LKI said that stakeholders have conflicting claims on the current price and supply mess in the market.

The DA has been blaming traders and wholesalers for price manipulation, while local hog raisers are calling for the resignation of Agriculture Secretary William Dar for his alleged incompetence.

On the other hand, importers are asking the government for lower tariffs and more volume while vendors are complaining of high prices from traders.

In the end, consumers suffer and are faced with sky high prices of pork at a time when costs of other food items are also increasing.

“In the meantime, third party independent government agencies should take it upon themselves to probe price collusion if any and file charges to anyone who slept on their job, those who take advantage at the expense of the other stakeholders and more importantly, the consumers,” Dimagiba said.

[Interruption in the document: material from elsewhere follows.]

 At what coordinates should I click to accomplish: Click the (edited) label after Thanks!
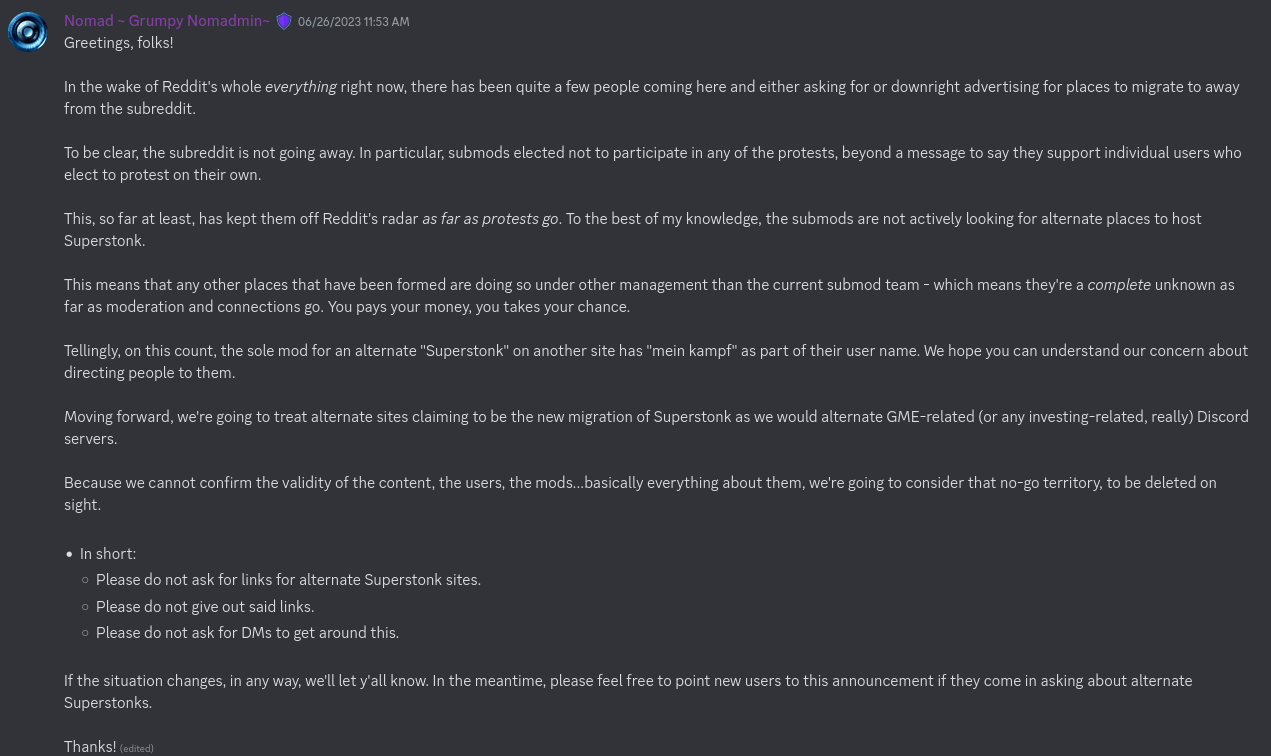(x=136, y=748)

Meanwhile, the Samahang Industriya ng Agrikultura (Sinag) slammed anew the government’s move to impose a price cap on pork and its proposal to bring down tariffs on imported meat.

Data from the Bureau of Customs showed that at 40 percent tariff, imported prime cuts of pork has a landed cost of only P118.

Including other costs like delivery to both cold storage and retail outlets as well storage cost, importers would only shoulder around P153 per kilo.

And yet retail prices are at a high of P440 per kilo, which means importers are earning as much as P287 per kilo.

“And now importers are demanding to reduce the tariff? What treachery for the DA to even support this call,” Sinag chairman Rosendo So said.